The current European financial  crisis will impact the GCC in a very meaningful way, a leading industry expert has said.
According to J.P. Morgan Middle East and North Africa Chief Executive Sjoerd Leenart, although it may not be through lending, the crisis may have a positive impact on the GCC region,  diverting capital flows and providing interesting investment opportunities for GCC companies.
Mr. Leenart made the comments at Bahrain Association of Banks' (BAB) Annual Gala Dinner at the Ritz Carlton Hotel in Manama last evening.
"Firstly, we hope and believe that in 2013, the relative strength in the US and China will give investors some confidence and should support Europe in making small steps of progress," he added.
"Secondly, the real effect of the European banking crisis cannot be witnessed in full as it is mitigated by the cheap liquidity provided by the European Central Bank and governments ," averred Mr.
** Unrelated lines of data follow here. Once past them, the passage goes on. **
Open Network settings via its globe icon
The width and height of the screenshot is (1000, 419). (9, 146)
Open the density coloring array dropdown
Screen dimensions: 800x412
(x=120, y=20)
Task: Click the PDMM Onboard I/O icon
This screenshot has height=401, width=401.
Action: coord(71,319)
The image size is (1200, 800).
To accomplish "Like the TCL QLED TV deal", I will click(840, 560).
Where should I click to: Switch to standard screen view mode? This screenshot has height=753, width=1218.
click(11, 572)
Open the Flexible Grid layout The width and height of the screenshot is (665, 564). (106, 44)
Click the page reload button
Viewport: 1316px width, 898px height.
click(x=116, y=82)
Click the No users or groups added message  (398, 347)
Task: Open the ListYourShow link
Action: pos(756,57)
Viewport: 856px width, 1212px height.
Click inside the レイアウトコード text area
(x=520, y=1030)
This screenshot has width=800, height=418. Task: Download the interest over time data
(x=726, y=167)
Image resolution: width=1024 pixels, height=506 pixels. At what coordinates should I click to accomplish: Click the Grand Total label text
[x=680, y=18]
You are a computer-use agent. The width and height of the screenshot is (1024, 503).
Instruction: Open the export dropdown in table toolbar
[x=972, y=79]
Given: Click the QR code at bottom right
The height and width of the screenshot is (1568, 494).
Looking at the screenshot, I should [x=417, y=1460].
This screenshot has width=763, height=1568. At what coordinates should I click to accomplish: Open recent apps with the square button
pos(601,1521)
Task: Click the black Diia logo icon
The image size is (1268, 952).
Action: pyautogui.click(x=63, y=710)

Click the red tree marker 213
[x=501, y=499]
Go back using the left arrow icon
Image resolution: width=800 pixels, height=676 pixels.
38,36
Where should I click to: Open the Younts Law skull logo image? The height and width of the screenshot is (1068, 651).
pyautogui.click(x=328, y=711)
Leenart.
"As a result, the $2 trillion deleveraging process has only just started and will take many years. This will not be a dramatic event but more a slow burn, where capital will be tight so lending will be selective and priced to give adequate returns."
"Thirdly, while we think the crisis in Europe has a significant impact on the GCC, we don't think the decline in cross-border lending is the biggest fall-out, as it can be absorbed by a global institutional investor base that is awash with liquidity. Investors want to get exposure to new markets such as the GCC,  so to the extent we offer it in the right format and under the right conditions, appetite will be significant," concluded the chief executive.